The real estate industry is waiting with baited breath for the next round of quarterly market reports, when Manhattan will see the real effects of the mortgage crisis on home sales. But a new analysis by real estate appraiser Mitchell, Maxwell & Jackson offers a glimpse at the bleak picture that the reports will likely show.
Manhattan data compiled by the appraisal firm and released yesterday showed that the volume of signed contracts in September and October plummeted roughly 75 percent from the same period last year.
“It’s pretty unbelievable,” said Jeffrey Jackson, a principal at the firm.
He estimated that roughly 50 to 70 transactions are being signed per week in Manhattan, far fewer than in previous years.
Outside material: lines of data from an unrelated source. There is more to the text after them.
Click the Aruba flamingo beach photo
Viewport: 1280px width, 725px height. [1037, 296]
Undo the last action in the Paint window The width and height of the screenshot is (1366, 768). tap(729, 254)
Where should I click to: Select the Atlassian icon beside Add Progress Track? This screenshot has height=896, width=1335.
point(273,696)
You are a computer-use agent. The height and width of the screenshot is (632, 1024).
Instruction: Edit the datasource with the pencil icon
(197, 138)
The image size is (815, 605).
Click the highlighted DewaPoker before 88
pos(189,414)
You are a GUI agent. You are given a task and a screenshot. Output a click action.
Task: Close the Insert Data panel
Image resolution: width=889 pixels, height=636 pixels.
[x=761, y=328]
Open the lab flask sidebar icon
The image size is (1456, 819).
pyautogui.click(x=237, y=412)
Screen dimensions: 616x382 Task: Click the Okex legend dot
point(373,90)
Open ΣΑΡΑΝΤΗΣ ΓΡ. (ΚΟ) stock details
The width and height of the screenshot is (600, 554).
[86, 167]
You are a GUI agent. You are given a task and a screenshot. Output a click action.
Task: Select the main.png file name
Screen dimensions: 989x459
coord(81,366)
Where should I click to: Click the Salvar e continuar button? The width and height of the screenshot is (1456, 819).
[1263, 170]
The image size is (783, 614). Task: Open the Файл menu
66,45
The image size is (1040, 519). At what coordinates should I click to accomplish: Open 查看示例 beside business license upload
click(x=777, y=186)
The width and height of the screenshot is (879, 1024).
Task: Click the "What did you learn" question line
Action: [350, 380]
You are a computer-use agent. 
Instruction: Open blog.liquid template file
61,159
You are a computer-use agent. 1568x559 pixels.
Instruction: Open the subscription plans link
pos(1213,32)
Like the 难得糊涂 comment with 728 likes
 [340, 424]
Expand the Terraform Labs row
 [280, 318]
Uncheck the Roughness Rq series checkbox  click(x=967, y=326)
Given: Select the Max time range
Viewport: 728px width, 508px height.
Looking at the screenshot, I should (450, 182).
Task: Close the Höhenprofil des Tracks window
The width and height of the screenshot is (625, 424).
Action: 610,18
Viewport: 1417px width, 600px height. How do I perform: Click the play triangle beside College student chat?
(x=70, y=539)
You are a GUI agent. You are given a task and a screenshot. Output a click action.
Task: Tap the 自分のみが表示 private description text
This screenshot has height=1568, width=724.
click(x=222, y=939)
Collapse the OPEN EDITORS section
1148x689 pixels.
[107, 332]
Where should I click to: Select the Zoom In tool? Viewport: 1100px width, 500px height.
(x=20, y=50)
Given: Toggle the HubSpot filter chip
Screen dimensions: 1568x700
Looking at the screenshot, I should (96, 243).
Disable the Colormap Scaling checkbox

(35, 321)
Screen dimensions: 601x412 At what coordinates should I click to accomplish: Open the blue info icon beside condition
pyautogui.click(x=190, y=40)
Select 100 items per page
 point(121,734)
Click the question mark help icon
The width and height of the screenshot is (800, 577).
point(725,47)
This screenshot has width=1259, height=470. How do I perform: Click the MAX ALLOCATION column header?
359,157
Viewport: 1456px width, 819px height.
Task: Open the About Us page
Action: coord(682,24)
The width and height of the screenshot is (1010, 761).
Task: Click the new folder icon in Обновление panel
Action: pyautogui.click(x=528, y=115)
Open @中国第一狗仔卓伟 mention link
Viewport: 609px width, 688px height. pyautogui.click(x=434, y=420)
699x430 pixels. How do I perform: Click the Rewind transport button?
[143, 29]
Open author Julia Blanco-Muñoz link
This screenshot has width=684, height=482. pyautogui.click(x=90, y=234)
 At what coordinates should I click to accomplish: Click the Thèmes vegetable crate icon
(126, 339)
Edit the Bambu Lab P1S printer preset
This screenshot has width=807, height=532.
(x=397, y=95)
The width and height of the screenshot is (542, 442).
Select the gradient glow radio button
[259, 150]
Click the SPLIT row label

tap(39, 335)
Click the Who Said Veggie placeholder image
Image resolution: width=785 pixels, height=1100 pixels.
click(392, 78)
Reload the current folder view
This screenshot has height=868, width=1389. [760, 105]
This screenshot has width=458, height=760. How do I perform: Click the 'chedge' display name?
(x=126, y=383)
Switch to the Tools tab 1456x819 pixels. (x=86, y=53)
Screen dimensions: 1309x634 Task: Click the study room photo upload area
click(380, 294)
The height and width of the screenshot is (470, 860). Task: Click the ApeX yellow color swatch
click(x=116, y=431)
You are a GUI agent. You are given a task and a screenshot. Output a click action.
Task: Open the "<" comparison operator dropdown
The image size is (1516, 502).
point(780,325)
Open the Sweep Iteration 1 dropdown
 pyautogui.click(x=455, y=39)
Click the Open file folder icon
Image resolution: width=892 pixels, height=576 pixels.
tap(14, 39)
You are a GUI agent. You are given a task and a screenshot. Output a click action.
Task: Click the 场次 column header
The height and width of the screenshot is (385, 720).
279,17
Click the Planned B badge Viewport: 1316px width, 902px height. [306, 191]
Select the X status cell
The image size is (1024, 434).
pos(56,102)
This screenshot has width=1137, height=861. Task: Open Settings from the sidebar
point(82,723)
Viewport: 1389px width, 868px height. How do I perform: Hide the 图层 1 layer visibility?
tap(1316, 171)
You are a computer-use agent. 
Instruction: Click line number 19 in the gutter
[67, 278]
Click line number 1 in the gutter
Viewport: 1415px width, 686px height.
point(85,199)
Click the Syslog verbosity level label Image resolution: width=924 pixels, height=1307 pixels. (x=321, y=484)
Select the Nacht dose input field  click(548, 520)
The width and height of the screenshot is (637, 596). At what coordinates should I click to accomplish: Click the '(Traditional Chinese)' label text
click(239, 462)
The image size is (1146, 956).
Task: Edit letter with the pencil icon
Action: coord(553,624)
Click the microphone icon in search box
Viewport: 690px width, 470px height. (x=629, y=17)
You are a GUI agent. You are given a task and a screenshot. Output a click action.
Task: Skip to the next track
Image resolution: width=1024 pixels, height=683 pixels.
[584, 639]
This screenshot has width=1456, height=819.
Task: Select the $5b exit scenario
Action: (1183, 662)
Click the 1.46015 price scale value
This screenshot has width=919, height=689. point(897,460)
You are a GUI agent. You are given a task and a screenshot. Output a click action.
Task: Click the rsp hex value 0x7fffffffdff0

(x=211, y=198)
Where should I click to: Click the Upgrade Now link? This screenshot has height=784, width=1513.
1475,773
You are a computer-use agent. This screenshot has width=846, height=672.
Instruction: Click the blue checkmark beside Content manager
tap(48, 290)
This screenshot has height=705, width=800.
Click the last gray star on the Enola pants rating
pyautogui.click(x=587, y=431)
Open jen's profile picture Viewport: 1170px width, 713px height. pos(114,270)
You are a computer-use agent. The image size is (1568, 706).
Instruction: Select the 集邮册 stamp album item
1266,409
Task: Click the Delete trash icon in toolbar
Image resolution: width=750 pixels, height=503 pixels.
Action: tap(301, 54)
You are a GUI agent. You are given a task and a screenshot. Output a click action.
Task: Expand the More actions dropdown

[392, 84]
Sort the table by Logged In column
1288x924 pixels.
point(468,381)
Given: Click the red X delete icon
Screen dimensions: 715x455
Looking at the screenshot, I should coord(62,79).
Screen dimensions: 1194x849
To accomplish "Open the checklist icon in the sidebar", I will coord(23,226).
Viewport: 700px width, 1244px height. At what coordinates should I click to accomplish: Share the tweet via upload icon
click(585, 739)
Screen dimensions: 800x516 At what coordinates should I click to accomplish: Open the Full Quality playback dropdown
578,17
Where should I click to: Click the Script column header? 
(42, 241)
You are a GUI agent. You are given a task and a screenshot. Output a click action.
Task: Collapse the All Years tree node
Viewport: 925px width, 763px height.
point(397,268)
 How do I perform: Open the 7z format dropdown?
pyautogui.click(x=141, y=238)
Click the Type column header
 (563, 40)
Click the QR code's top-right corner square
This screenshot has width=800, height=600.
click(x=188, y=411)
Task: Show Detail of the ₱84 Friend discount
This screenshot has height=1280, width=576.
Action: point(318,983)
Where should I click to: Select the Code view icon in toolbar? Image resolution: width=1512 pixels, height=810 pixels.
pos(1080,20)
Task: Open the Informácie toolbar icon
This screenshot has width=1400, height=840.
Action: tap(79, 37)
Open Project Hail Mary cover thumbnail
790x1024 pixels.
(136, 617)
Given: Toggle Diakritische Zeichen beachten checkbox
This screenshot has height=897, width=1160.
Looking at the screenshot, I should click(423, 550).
The number of recorded sales in Manhattan in 2007, for example, was a record 13,430, according to city data, yielding an average of 258 sales per week.
Jackson’s data was culled from contracts signed between September 1 and mid-November for homes his company appraised. That number, Jackson said, makes up one-third to one-quarter of all sales in Manhattan. While the sample size isn’t as large as the sales covered in market reports produced by the Corcoran Group and Prudential Douglas Elliman, it gives a more current picture of conditions than do the quarterly reports, which track closings in the previous quarter, reflecting deals negotiated months earlier.
Jackson estimated that apartments are now selling for roughly 10 to 15 percent less than they were in early 2008, when the credit crisis began to take hold in the city. The data also showed that homes are now being sold at levels approximately equal to what they were worth in the first half of 2006, he said.
“All the turmoil in the financial markets is the major factor,” Jackson said. “The reason people aren’t signing contracts is because they believe [the home] will be worth less tomorrow. There is no compelling reason for a buyer to step up and purchase today.”
He added that a cause for concern is the drop in demand for housing in New York City.
“There’s been an enormous shift in overall demand,” he said. “The absorption rate is atrocious.”
However, he said, the speed of the slide means the city’s real estate market may crater sooner than expected.
“The good news is that it’s happening very steeply right now,” he said. “With the shrinking of the time period, maybe we’ll get over it sooner.”